Conducted by the much-in-demand Richard Cock, the programme includes Mozart’s “Piano Concerto No 21”; a “Star Wars” medley; repertoire from the recent World Choir Games, at which the school received a gold diploma; a tribute to Nelson Mandela, and a performance of bagpipe melody “Highland Cathedral”.
Artists performing include baritone Timothy Moloi, who has featured extensively in South Africa and abroad, and whose career highlights include performing the song, “Hope”, at the opening ceremony of the 2010 Fifa World Cup to an estimated global audience of 500 million viewers.
Moloi will be joined by classical crossover soprano Candis Angelene, whose 2009 debut album, “Ancient Light”, reached number 4 on South Africa’s Classic FM chart, and pianist and educator Elize Kruger, who recently obtained her doctorate in piano performance.
A sought-after accompanist in Johannesburg, Kruger has been head of music at Jeppe since 2009, having taught music there since 1996. She is also one of the founder members and organisers of the Philip H Moore competition. She has performed with cellist Carel Henn since 1998 and, in 2004, they recorded an award-winning CD, “Appassionato”.

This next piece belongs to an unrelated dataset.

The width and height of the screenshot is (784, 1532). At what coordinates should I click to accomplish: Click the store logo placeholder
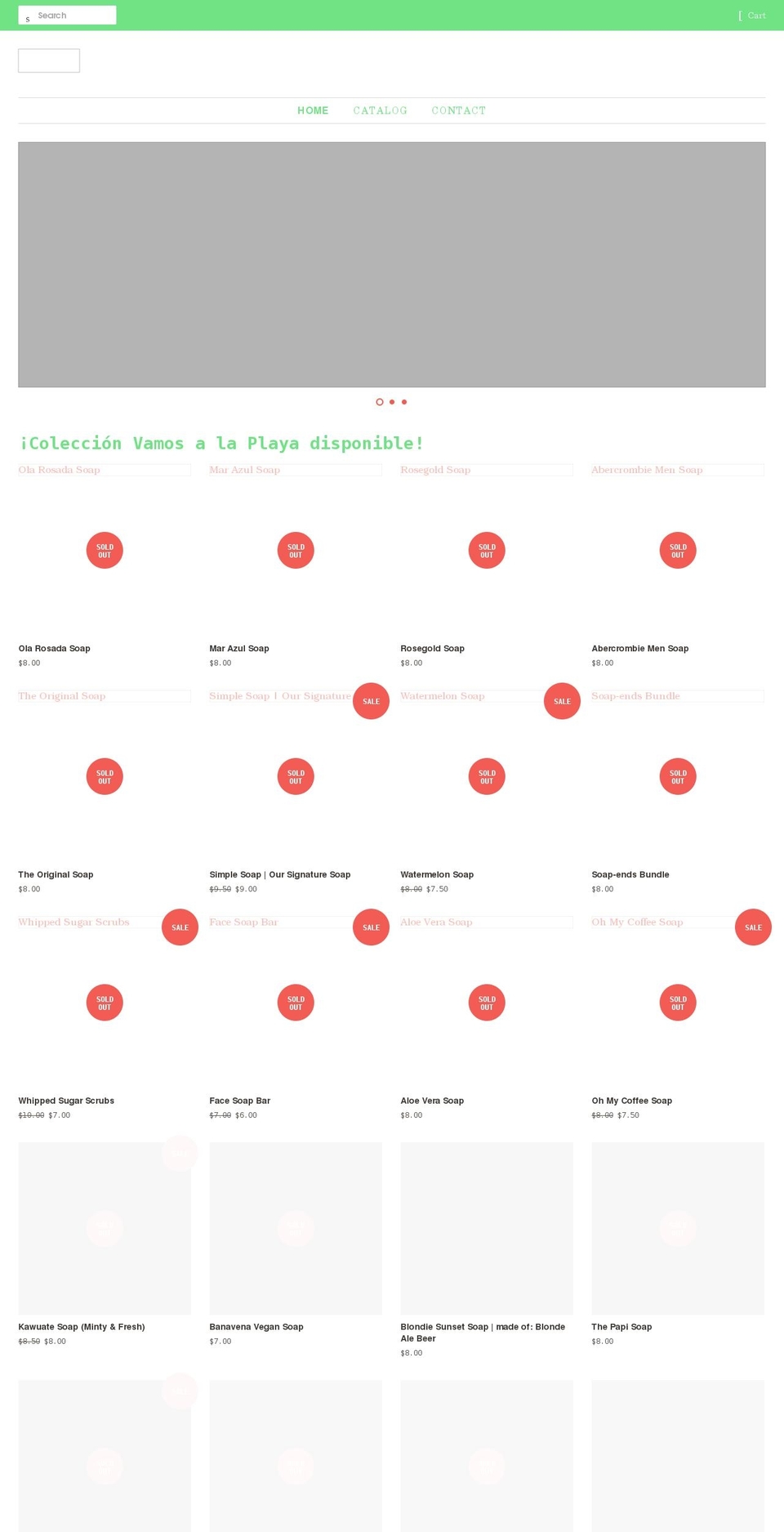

There will also be performances by the Jeppe Pipe Band, under Damien Pitman, who have just returned from performing at the Basel Tattoo; the Jeppe Girls’ Choir and Orchestra, conducted by Johan Bester and Andrew Parfitt; and the Jeppe Hlabelela and Marimba ensembles.
Jeppe old girl Carolyn Steyn, of the 67 Blankets for Nelson Mandela campaign, will perform as a guest conductor. Steyn’s 67 Blankets charity recently achieved a Guinness World Record for the world’s longest scarf, at more than 27kms. Each kilometre crocheted represented a year of the 27 that Mandela spent in prison.
All the artists will be accompanied by the Johannesburg Festival Orchestra.
The Ruth First Jeppe Memorial Trust was established in 2010 to pay tribute to anti-apartheid activist and journalist First, who was killed in a letter bomb explosion in 1982. She matriculated from Jeppe High School for Girls in 1941 and, in 1949, married South African Communist party stalwart Joe Slovo. They had three children, Shawn, Gillian and Robyn.
Using First as a role model, scholarship recipients are provided with full tuition to enable them to obtain top-quality education at Jeppe, one of South Africa’s leading schools.
In addition to academic, extramural and leadership excellence, the young women are exposed to other role models and events that broaden their horizons and prepare them to address national challenges.
Those selected are recommended by primary school principals from 135 institutions in Jeppe’s broad feeder area.
There are currently 55 girls in the programme, 11 of whom will matriculate at the end of the year and join the 19 alumnae who are all involved in tertiary studies. Fourteen new recipients in Grade 8 have been accepted for 2019.